Nothing but silence greeted their request.

Earth was being consumed by a terrible plague when they had left, a plague that destroyed the infected from the inside.  The doctors needed fresh blood, in great quantities in order to transfuse, and to synthesize the antibodies that had been cleaned from their blood through the generations. They had dug up a horrific judgement of a great many years ago, and no one was immune anymore. A disease their ancestors would have thought nothing of now stood to annihilate them to a man.  How far they’d come, and how quickly they’d fallen.

The mission of the Lazarus was to visit the worlds colonized over the generations, to collect blood from the inhabitants of these civilizations the earth had birthed amongst the stars, and to bring it back to save their ancestral home world. The people on these worlds had forgotten who had given them life, and they were reluctant to help when asked to share their blood.  Maybe one in twenty would offer up a litre willingly, but the men on the Lazarus found that everyone had 5 litres to spare if they weren’t given the choice. These roving collectors of the water of life were prepared to sacrifice these insignificant worlds in order to save their home.  They could be colonized again, but the survival of their planet of origin must be assured.

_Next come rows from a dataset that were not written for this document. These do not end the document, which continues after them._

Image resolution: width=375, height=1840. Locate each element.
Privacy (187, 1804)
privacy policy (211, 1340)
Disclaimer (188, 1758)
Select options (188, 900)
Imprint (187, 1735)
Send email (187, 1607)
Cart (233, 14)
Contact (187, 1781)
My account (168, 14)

Almost four million litres of blood filled the belly of their ship on its return voyage, three quarter of a million lives sacrificed for the sake of the human race. They had become masters of its retrieval, machines of exsanguination gone mad, but justified in doing gods work, and now they were home.

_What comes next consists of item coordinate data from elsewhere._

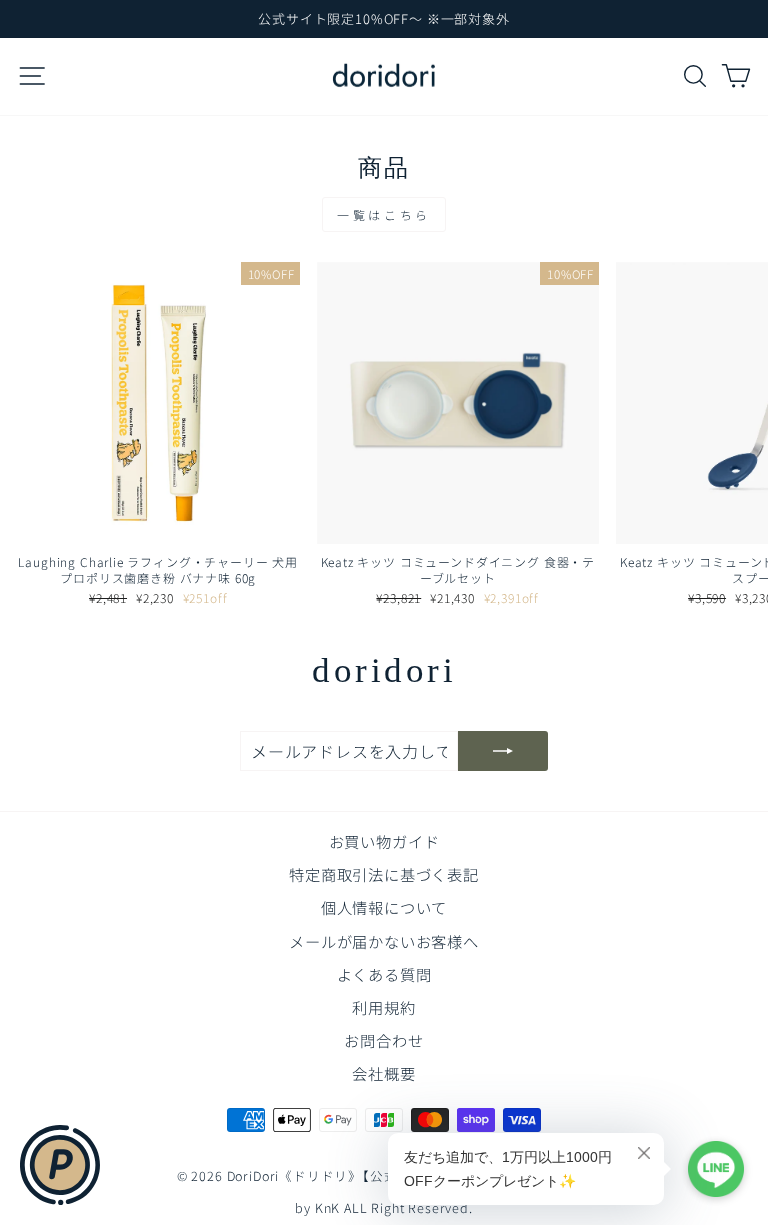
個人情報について (384, 907)
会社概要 (383, 1073)
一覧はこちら (384, 214)
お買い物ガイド (384, 841)
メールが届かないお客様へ (384, 941)
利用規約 (383, 1007)
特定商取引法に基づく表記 (384, 874)
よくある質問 (384, 974)
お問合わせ (383, 1040)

‘Orbital control, this is the Lazarus, are you reading us?’

The silence mocked the heros return.

‘Orbital control, we’re on an urgent approach, we have no sensory data on proximal traffic, we’re bypassing your authority and dropping into lower earth orbit.’

The Lazarus rolled into its approach, the crew fastened safely in their harnesses as the giant craft burned through the upper atmosphere in a red hot blaze of glory before leveling off to cruise above the planet in the direction of its home landing field.

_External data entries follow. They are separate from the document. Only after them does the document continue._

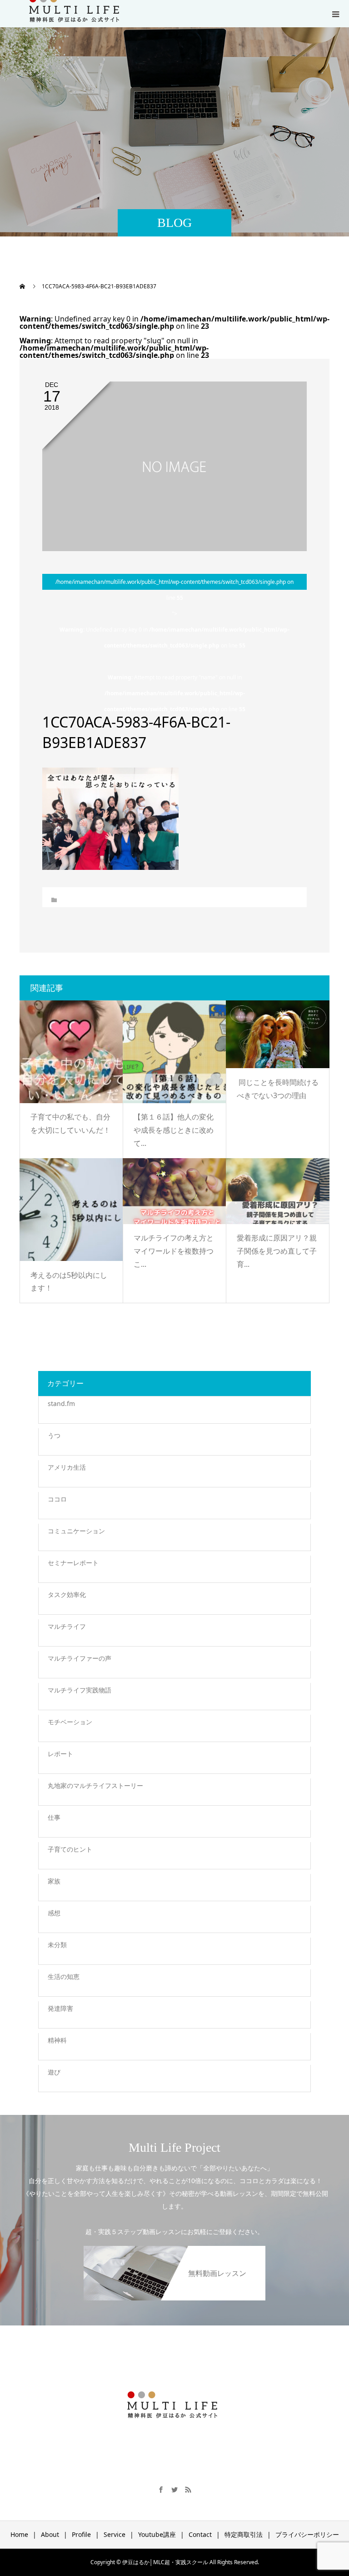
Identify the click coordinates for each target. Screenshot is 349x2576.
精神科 (57, 2040)
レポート (60, 1753)
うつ (54, 1435)
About (50, 2534)
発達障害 (60, 2008)
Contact (200, 2534)
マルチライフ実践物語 (79, 1690)
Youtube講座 (157, 2534)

‘Cheyenne control, this is the Lazarus on return approach.  We’ve cleared the atmosphere and are requesting an airway inbound. Over.’

No signal greeted the pilot, nothing at all.

They slowed and gave up altitude gradually, straining to see through the view ports and scrutinizing the sensors to see what would greet them below. Across Iowa and Nebraska they saw nothing, no life signs, no radio signals, no navigational beacons, nothing but barren ground and silence.

As they reached the border of Wyoming, the radio crackled to life first, followed by a video transmission that filled the view screen.  The crew turned from their tasks and windows to watch a shrunken man, gaunt and lesioned as he cleared his throat and spoke.

‘Lazarus crew. If you are receiving this transmission, I’m afraid you are too late.  The disease has accelerated beyond our ability to contain it, and most of the population of this earth has succumbed. Do not land your craft. Do not take on any material from this earth. The planet must remain in quarantine. This planet has survived the loss of its inhabitants before, it will rise again without us.’

The man paused, eyes closing for moment before taking a breath and continuing.

‘Lazarus crew, the only hope for humanity lies now with the colonies.  You must go to them, help them, protect them, provide transport between them that they may share knowledge and resources and assure the future of the human race. If you are here, then it’s because these colonists gave freely of themselves in order to save us, you must now give back to them in order to save us all. The future of the human race lies in your hands, good luck, and god speed’

As the transmission ended, silence once again filled the cabin. Through this silence everyone onboard could feel the cries of the lives they carried, litre by litre in the belly of the beast that was all that was left of the human race.